Quote the following lines word for word, keeping their order.

## [SOURCE RECORDS]
────
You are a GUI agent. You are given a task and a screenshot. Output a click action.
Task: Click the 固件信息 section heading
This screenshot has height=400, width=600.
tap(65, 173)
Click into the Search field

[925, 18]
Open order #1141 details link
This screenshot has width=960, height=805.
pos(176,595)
────
## [SOLVED PROBLEM]
You are a GUI agent. You are given a task and a screenshot. Output a click action.
Task: Click the 固件信息 section heading
This screenshot has height=400, width=600.
tap(65, 173)
Click into the Search field

[925, 18]
Open order #1141 details link
This screenshot has width=960, height=805.
pos(176,595)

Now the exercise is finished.